(Data entries)
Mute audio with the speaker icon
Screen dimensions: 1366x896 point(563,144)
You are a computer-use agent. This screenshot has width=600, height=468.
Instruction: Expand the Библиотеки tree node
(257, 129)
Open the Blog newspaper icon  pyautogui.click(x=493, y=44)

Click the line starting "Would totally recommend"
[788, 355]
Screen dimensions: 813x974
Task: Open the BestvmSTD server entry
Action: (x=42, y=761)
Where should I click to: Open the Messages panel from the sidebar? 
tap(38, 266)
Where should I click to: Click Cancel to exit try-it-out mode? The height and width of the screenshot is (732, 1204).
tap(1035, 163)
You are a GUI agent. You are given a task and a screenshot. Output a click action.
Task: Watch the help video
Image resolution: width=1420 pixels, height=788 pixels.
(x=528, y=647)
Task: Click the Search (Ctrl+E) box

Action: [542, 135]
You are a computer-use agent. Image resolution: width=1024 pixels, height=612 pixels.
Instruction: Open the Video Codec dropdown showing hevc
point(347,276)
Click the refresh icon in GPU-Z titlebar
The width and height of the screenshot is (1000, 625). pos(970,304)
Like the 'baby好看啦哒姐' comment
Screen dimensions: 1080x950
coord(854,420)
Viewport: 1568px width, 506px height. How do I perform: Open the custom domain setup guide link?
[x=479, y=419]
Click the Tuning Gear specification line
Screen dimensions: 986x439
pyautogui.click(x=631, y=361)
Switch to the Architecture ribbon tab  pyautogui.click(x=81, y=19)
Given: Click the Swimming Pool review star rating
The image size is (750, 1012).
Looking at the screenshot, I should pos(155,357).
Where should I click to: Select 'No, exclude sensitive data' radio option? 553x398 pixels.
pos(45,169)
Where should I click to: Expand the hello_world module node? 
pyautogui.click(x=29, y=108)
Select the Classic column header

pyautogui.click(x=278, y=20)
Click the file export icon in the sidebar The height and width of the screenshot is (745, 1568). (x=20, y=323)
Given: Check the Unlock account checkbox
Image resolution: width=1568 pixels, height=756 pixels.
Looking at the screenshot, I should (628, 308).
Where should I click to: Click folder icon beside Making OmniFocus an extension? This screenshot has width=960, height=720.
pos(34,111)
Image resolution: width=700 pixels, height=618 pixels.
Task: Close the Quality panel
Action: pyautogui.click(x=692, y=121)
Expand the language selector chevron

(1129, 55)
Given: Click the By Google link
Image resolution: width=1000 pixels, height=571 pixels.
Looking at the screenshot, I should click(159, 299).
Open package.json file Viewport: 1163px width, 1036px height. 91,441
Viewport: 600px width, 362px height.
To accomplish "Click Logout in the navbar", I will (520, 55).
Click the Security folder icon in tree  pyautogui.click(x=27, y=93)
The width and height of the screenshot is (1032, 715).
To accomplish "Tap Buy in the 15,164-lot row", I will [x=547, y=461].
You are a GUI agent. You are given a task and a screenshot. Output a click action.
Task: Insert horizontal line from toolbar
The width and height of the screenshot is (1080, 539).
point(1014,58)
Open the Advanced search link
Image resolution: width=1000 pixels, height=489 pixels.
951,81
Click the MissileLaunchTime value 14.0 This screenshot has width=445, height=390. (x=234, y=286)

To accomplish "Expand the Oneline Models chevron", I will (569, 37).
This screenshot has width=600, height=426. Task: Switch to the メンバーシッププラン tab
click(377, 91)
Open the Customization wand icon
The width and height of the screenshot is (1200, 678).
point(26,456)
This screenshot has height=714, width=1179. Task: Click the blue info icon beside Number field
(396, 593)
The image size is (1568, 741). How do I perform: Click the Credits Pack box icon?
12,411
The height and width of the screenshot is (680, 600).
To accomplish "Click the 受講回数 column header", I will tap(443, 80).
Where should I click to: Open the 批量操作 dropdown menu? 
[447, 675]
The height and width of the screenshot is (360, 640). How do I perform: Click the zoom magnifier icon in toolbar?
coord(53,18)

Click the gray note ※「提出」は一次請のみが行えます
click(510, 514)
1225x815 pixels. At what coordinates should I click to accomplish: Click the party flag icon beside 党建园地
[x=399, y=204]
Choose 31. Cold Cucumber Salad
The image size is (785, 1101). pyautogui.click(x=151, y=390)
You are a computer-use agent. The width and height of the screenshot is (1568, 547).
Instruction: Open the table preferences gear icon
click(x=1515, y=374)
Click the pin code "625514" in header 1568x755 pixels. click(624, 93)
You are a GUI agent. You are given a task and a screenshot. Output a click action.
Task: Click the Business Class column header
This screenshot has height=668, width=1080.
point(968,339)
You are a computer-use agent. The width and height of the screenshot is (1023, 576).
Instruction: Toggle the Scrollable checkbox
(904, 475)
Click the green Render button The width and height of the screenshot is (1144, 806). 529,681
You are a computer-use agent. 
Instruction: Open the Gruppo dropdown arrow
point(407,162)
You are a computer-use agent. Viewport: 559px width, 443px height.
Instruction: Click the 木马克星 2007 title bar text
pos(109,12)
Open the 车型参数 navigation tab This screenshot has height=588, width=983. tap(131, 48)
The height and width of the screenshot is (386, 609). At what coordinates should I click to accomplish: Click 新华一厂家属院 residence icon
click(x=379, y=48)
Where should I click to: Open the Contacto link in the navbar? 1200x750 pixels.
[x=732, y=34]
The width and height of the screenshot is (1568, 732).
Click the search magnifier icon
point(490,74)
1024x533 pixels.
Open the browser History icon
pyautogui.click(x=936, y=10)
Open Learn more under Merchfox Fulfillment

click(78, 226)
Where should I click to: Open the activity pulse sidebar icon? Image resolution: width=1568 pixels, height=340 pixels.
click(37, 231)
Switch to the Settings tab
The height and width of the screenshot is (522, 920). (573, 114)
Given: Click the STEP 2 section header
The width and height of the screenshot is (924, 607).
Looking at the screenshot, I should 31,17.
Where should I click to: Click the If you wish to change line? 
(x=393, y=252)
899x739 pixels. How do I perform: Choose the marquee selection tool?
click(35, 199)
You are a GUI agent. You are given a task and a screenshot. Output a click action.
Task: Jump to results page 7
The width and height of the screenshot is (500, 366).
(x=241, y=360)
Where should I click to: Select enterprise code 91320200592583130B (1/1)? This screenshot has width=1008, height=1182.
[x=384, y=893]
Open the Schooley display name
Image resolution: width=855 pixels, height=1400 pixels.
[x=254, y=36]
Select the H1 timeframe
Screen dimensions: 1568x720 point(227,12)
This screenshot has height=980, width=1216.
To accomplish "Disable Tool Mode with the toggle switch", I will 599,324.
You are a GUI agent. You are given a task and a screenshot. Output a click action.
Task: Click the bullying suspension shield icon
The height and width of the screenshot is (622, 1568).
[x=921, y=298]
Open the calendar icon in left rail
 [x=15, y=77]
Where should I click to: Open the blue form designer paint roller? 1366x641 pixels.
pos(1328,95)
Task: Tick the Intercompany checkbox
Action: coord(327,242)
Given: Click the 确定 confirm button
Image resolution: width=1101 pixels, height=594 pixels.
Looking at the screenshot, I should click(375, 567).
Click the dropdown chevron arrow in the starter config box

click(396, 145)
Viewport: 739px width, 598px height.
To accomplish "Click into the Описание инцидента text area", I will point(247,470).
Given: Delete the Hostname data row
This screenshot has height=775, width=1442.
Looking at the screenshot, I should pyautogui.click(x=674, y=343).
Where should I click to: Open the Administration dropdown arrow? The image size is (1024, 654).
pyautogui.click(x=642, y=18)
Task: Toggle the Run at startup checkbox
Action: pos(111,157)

Required action
All lines in the records that contain "will" are to be copied and returned.

The answer
To accomplish "Click Logout in the navbar", I will (520, 55).
To accomplish "Tap Buy in the 15,164-lot row", I will [x=547, y=461].
To accomplish "Expand the Oneline Models chevron", I will (569, 37).
To accomplish "Click the 受講回数 column header", I will tap(443, 80).
To accomplish "Disable Tool Mode with the toggle switch", I will 599,324.
To accomplish "Click into the Описание инцидента text area", I will point(247,470).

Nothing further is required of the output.